Given our nonprobability sample, there are limitations. First, though it is not our intent to generalize to larger populations but to create theoretical generalizability, response bias is still a possible concern. However, such concern is reduced by the accessibility of the survey to all APEGA members without any systematic exclusion, the fact that members were responding to a survey by their regulator as they normally would, the respectable size of our sample, and the apparent representativeness of respondents to the membership as a whole. Second, framings are socio-historical constructions — embedded in specific worldviews, social positions, and interests that are bounded in space and time. Thus, the specific socio-economic location of our group of experts — the constellation of professional designations and industries, and the relevance of the petroleum industry for Alberta — may influence the findings, especially the frequency of frames. In addition, while these experts’ framings may have represented those of October 2007 in Alberta, Canada, the science and policy positions may have since shifted there as elsewhere.

Emphasis Mine

I understand this to mean what Upton Sinclair once wrote:

It is difficult to get a man to understand something, when his salary depends on his not understanding it.

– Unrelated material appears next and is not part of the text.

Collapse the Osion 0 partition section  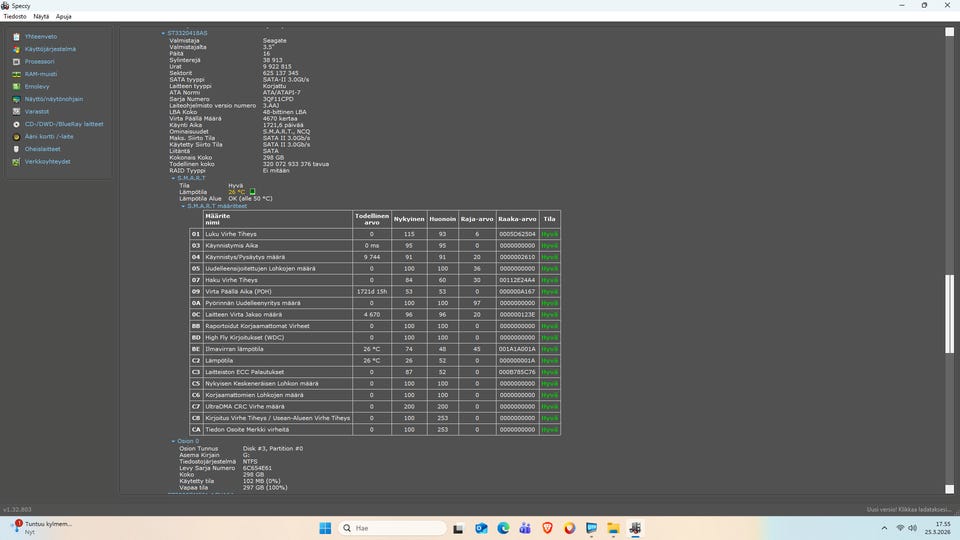(173, 441)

THis seems to accord with one of the conclusions to :

Third, we show that the consensus of IPCC experts meets a much larger, and again heterogenous, sceptical group of experts in the relevant industries and organizations (at least in Alberta) than is generally assumed. We find that climate science scepticism is not limited to the scientifically illiterate (per Hoffman, 2011a), but well ensconced within this group of professional experts with scientific training — who work as leaders or advisors to management in governmental, non-governmental, and corporate organizations. Following Levy and Rothenberg’s (2002) examination of the automotive industry, we find that professional experts employed in the petroleum industry are more likely to be sceptical of the IPCC and of anthropogenic climate change. Given this, the defensive institutional work of these professionals to maintain existing institutions clearly exceeds the mere maintenance of ‘routines and rituals of their reproduction’ (Lawrence & Suddaby, 2006, p. 234). Marquis and Lounsbury (2007) suggest that banking professionals are more able to resist due to their stronger professional identity; Jonsson (2009) finds that professional resistance differs across firms, depending upon the relative influence of professionals and the logics associated. Our research connects and extends these findings to understand how defensive institutional work is performed in response to insider-driven challenges. We find that the heterogeneity of professionals’ framings is a function of their degree of identification/mobilization with others (as suggested by Marquis & Lounsbury, 2007) but is also a function of their degree of defensiveness against others (as suggested by Maguire & Hardy, 2009), even other insiders. Further, these professionals’ framings are also linked to their position within their firm (as suggested by Jonsson, 2009), to their industry, and to the industry’s relevance for the region (Levy & Rothenberg, 2002). We discuss this in more detail below. Hence, our findings give greater granularity in understanding which professionals are more likely to resist, why and how they will resist, and who is more likely to be successful.

Emphasis Mine

In other words, the more strongly professionals identify with the petroleum industry, the more likely they are to be climate change skeptics. And the more strongly they identify with their profession, the more strongly they accept the consensus of climate science researchers. Thus, the cognitive dissonance appears to happen with the skeptics.